- [Your tasks]:
A. Condense the paragraph of the text on Guruvayur Keshavan that begins "Guruvayur Keshavan was captured from Nilambur forest" into a bulleted list that keeps its main facts.
B. Extend the text on Guruvayur Keshavan with the section that comes next after its final sentence.

- [Text]:
-- -- --

Gajarajan Guruvayur Keshavan (1912—2 December 1976) is perhaps the most famous and celebrated temple elephant in Kerala, India. Keshavan was donated to the Guruvayur temple by the royal family of Nilambur on 4 January 1922 . 

Standing over 3.2.8 meters tall, he was one of the tallest elephants that lived in Kerala and was known for his devout behavior. As Keshavan's name and fame increased, the Devaswom board gave him the unique title Gajarajan (King of elephants) in 1973. Keshavan died on 2 December 1976, which happened to be Guruvayur Ekadasi, considered a very auspicious day. The anniversary of his death is still mourned in Guruvayur. Many elephants line up before the statue and the chief elephant garlands it. After his death, Guruvayur Padmanabhan became the successor of Guruvayur Keshavan.

Life
Guruvayur Keshavan was captured from Nilambur forest and taken to the famous Nilambur Royal family as their 12th elephant. According to Guruvayur lore, Valiya Raja of Nilambur once prayed to the Lord to save his family and property from the enemies attack. He promised to offer one of his many elephants if his wish is fulfilled. When his wish was fulfilled, he offered Keshavan to the temple on 4 January 1922. Many people says that Keshavan bend his front-legs only before those who hold Lord’s Thidambu to enable them to climb upon him and all others were to climb by his behind-legs. He is said to have never caused any bodily harm to anyone and had the ability to lift his head a much height as possible for hours while carrying Thidambu.  Keshavan was also famous for winning in many Guruvayur Aanyottam (elephant race). Legend says that , Keshavan defeated Akhori Govindan, a famous elephant from outside of Guruvayur in the 1930's Aanayottam. In 1973, Keshavan became the first elephant to get honoured with the unique title "Gajarajan" (Elephant King), by the Guruvayur Devaswom. During the Guruvayur Ekadasi of 1976, Keshavan fell ill and was about to tremble during the deity procession. He was immediately taken to the stable where he fasted for the night and died few days later on 2 December 1976. He fasted for the entire day and dropped down facing the direction of the temple with his trunk raised as a mark of prostration. His death anniversary is still celebrated on the evening of every year's Ekadasi by the elephants of Guruvayur Devaswom lining up before Keshavan's statue and the chief elephant garlanding it, thus paying tribute.

-- -- --

- [Raw data]:
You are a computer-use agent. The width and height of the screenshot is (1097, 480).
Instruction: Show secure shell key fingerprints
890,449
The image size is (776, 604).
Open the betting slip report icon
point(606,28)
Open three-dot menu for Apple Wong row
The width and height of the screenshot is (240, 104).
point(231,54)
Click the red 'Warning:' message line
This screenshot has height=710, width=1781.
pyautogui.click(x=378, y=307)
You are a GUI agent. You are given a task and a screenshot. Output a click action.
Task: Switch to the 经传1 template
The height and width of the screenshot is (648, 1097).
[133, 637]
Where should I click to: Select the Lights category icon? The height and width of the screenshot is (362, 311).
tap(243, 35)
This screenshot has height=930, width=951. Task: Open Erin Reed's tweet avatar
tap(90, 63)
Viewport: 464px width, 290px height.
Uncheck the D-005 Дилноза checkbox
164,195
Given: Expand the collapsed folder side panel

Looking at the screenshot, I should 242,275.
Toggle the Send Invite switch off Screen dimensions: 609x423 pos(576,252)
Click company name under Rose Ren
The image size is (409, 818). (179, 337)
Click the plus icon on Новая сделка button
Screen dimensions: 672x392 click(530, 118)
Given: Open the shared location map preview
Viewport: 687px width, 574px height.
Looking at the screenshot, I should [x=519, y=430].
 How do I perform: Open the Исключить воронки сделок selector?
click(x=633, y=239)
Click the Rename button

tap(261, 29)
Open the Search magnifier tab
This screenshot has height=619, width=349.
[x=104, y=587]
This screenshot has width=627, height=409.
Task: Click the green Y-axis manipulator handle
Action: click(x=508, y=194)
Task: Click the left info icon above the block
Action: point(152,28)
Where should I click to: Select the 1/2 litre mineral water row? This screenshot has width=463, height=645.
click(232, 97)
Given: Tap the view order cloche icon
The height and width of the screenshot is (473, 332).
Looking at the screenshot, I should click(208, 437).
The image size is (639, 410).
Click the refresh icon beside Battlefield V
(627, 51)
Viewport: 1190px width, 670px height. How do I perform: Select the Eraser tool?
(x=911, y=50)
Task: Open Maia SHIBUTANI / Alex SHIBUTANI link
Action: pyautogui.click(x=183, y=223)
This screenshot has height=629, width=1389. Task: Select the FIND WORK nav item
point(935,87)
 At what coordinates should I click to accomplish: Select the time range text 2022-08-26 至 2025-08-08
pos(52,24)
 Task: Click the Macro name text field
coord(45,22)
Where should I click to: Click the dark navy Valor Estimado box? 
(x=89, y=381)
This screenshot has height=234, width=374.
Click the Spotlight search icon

-- -- --

- [Results in order]:
A.
- Captured from Nilambur forest, Keshavan became the 12th elephant of the Nilambur Royal family.
- According to Guruvayur lore, Valiya Raja of Nilambur promised the Lord one of his elephants if his family and property were saved from enemy attack. When the wish was fulfilled, he offered Keshavan to the temple on 4 January 1922.
- Keshavan is said to have bent his front legs only for those holding the Lord's Thidambu. Everyone else had to climb on by his hind legs.
- He reportedly never harmed anyone. He could also keep his head raised high for hours while carrying the Thidambu.
- He won many Guruvayur Aanyottam (elephant races). Legend says he defeated Akhori Govindan, a famous elephant from outside Guruvayur, in the 1930s.
- In 1973 the Guruvayur Devaswom made him the first elephant honored with the title "Gajarajan" (Elephant King).
- He fell ill during the Guruvayur Ekadasi of 1976 and was taken from the procession to the stable, where he fasted. He died on 2 December 1976, falling toward the temple with his trunk raised in prostration.
- Every year on the evening of Ekadasi, the Devaswom's elephants line up before his statue, and the chief elephant garlands it in tribute.

B.
Legacy
The Guruvayur Devaswom erected a life-size statue of Keshavan in its precincts as tribute to the services he rendered to the presiding deity of the temple. His tusks, along with a majestic portrait of the elephant, can be still seen adorning the entrance to the main temple enclosure. Its life is the subject of the 1977 Malayalam feature film Guruvayur Kesavan, released the year after his death. The film was directed by Bharathan, starring M. G. Soman, Adoor Bhasi, Sankaradi, Bahadoor, Jayabharathi, Vennira Aadai Nirmala (Ushakumari), Veeran, Oduvil Unnikrishnan, Junior Sheela, M S Nambudiri, N Govindankutty, Paravoor Bharathan and Manavalan Joseph. Nayarambalam Shivaji was in the lead role as Guruvayur Kesavan. The cinematography of the film was done by Ashok Kumar. The story of Guruvayur Keshavan is portrayed in a television serial on Surya TV (2009—2010), scripted by Pradeep Sivasankar, starring Captain Raju, KPAC Sajeev, Kaviyoor Ponnamma, Salu Menon and Kollam Ajith.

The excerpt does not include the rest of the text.